Le Liban, longtemps perçu comme un pays aux ressources naturelles sous-exploiteées, se trouve aujourd’hui dans une position critique face à la transition énergétique mondiale. Alors que de nombreux pays investissent massivement dans les énergies renouvelables pour contrer le changement climatique et garantir leur indépendance énergétique, le Liban demeure prisonnier de sa dépendance aux combustibles fossiles. Cette incapacité à développer un secteur des énergies renouvelables est le résultat d’une combinaison complexe de facteurs politiques, économiques et structurels, aggravés par des crises internes persistantes.
Le potentiel inexploitable des ressources naturelles
Le Liban possède un potentiel énergétique renouvelable considérable. Avec plus de 300 jours d’ensoleillement par an, le pays est idéalement situé pour le développement de l’énergie solaire. Les régions montagneuses offrent également des opportunités pour l’exploitation de l’énergie éolienne, tandis que les cours d’eau pourraient être mobilisés pour des projets hydroélectriques de petite échelle.
Pourtant, selon l’analyse de Foreign Affairs, ce potentiel reste largement inexploitable. Les obstacles sont multiples : un manque d’investissements dans les infrastructures, une absence de volonté politique et une instabilité économique chronique. De plus, le secteur énergétique libanais est dominé par des contrats opaques liés aux combustibles fossiles, qui continuent de prévaloir grâce à des intérêts politiques enracinés.
Une gouvernance énergétique défaillante
La crise énergétique libanaise est en grande partie le résultat d’une gouvernance inefficace. Depuis plusieurs décennies, les politiques énergétiques sont marquées par des décisions court-termistes et des conflits d’intérêts. Le secteur électrique, en particulier, est un exemple flagrant de ce dysfonctionnement.
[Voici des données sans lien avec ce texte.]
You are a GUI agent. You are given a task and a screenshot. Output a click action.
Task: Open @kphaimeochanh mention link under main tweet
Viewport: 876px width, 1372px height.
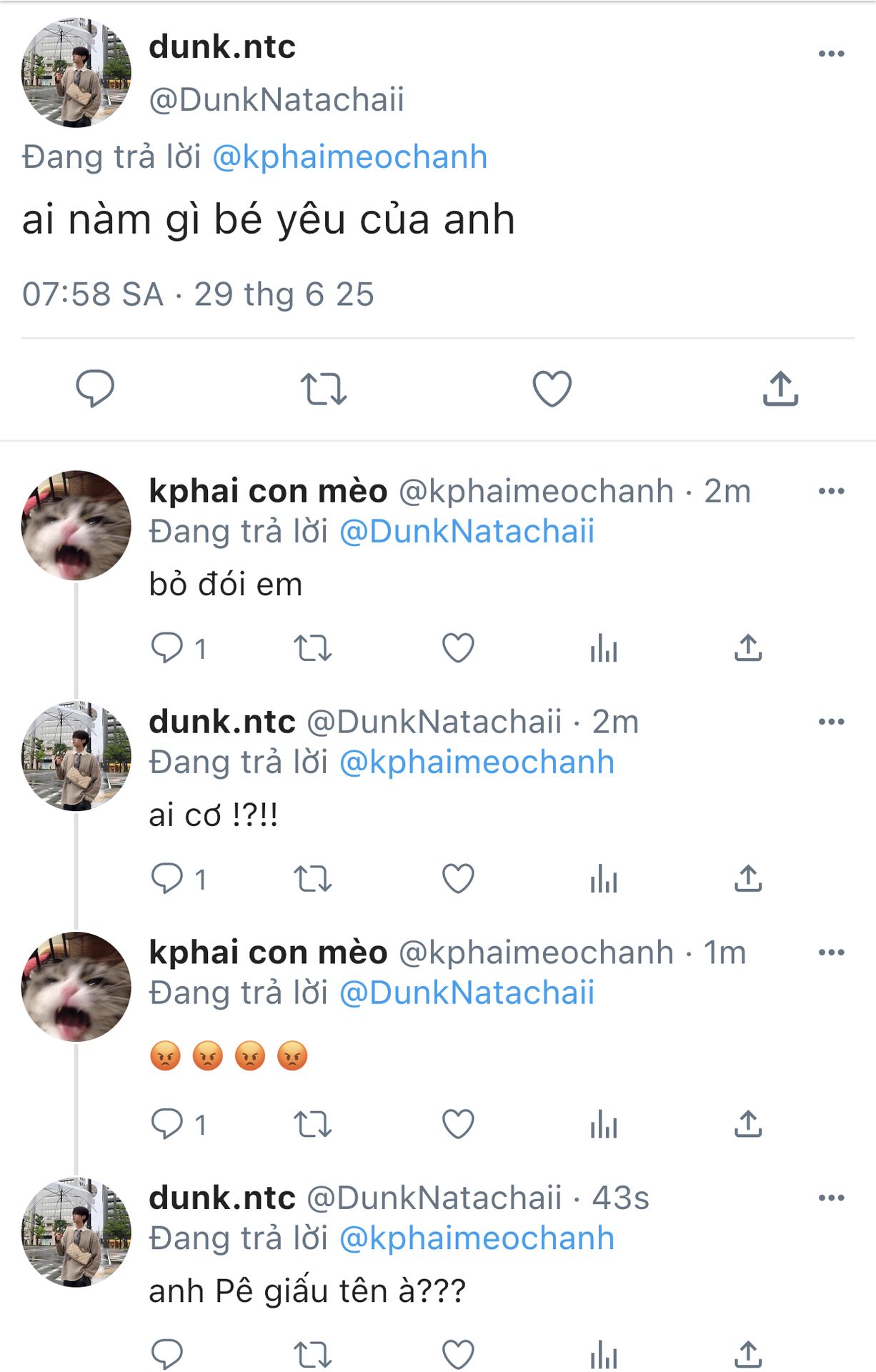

Selon les chiffres de la Banque mondiale, le Liban dépense plus de deux milliards de dollars par an en subventions pour le carburant utilisé par les générateurs électriques privés. Ces générateurs, devenus une solution par défaut pour pallier les coupures régulières d’électricité, aggravent la crise économique et environnementale du pays. L’inefficacité d’Électricité du Liban (EDL), la société publique en charge de l’électricité, symbolise à elle seule les problèmes structurels du secteur.
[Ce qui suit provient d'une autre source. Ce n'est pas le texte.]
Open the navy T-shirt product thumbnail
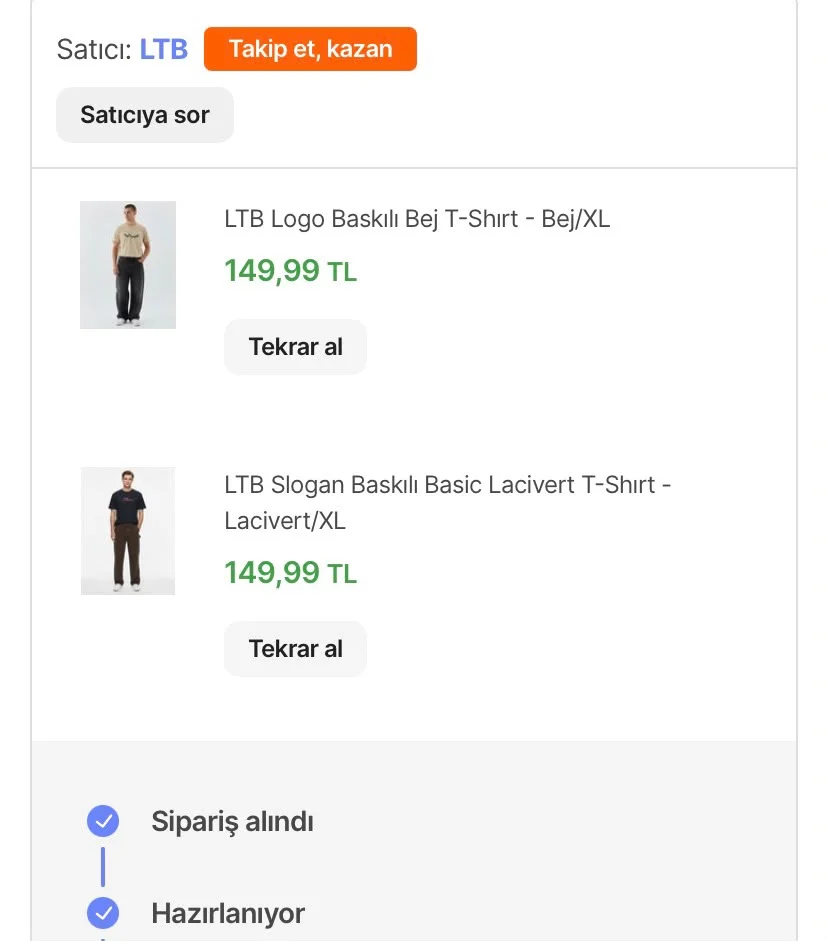828x941 pixels. click(x=128, y=531)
Selon Karen Young, analyste des économies du Moyen-Orient, la corruption et le clientélisme dans le secteur énergétique libanais ont empêché la mise en place de réformes nécessaires pour attirer les investissements dans les énergies renouvelables. En outre, les intérêts liés à l’importation de carburants fossiles créent des résistances fortes contre toute tentative de transition.
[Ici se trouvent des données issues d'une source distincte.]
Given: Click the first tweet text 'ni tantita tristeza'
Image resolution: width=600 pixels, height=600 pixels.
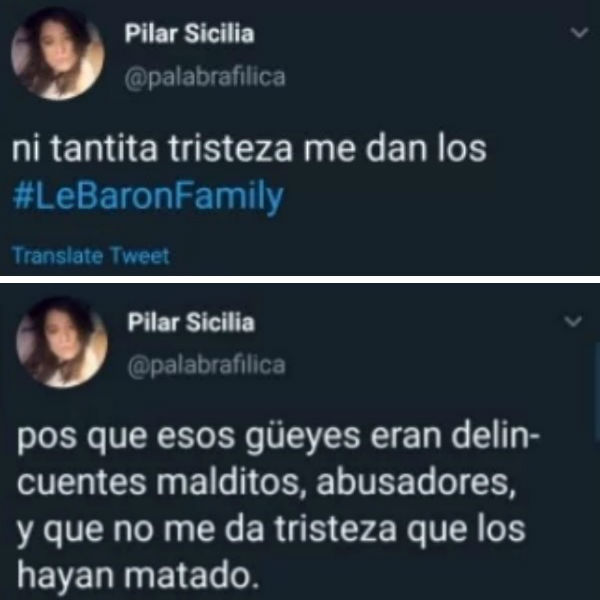Looking at the screenshot, I should [x=152, y=148].
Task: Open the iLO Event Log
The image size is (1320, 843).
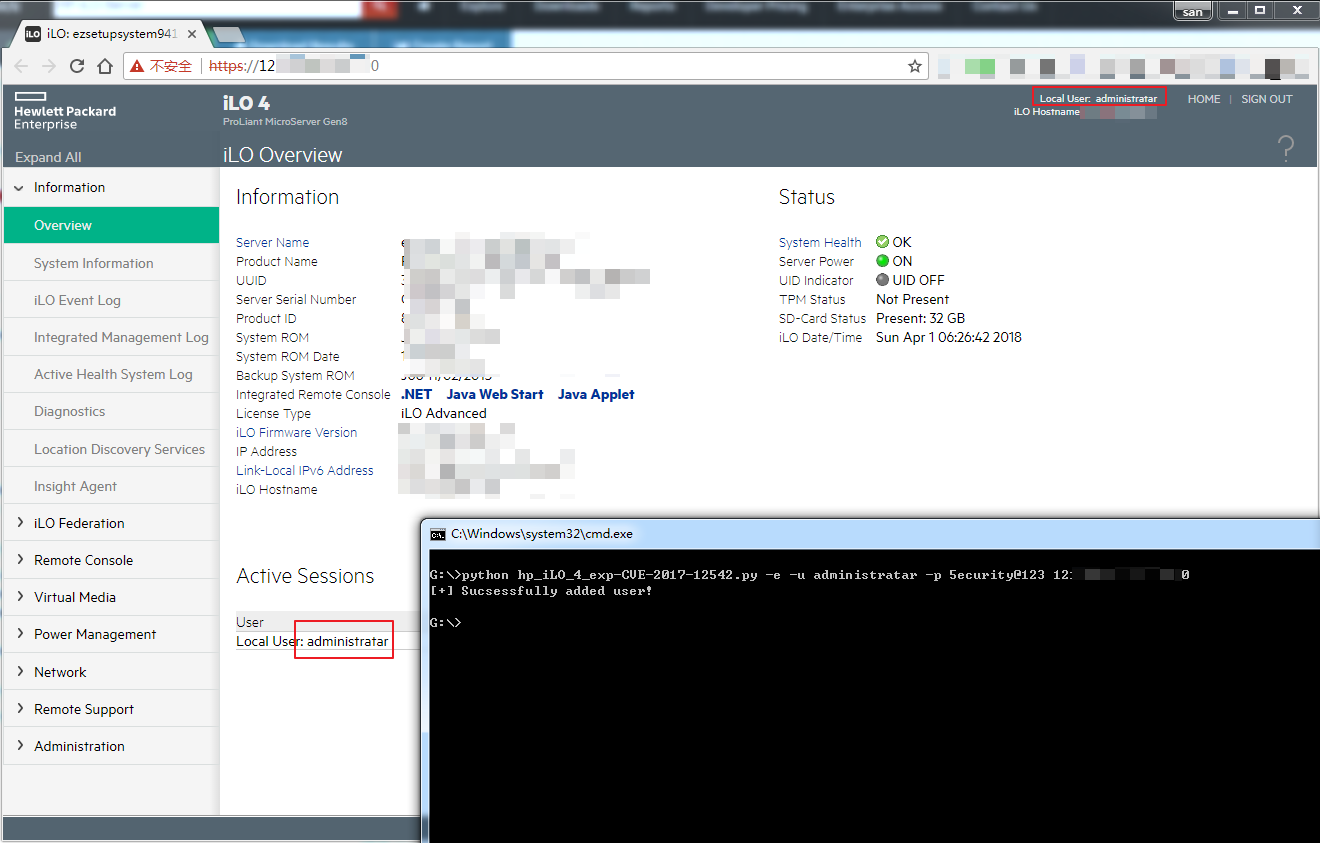Action: tap(77, 300)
Le manque d’investissements internationaux
Malgré les appels réguliers à des réformes, le Liban peine à attirer les investissements internationaux nécessaires pour développer ses ressources renouvelables. La communauté internationale, notamment l’Union européenne et la Banque mondiale, a plusieurs fois conditionné son soutien à la mise en place de politiques de transparence et de gouvernance.
Cependant, l’incapacité des gouvernements successifs à répondre à ces exigences a conduit à un tarissement des aides. Les rares initiatives solaires et éoliennes menées au Liban sont souvent financées par des ONG ou des partenariats locaux, mais elles restent limitées en termes de portée et d’impact.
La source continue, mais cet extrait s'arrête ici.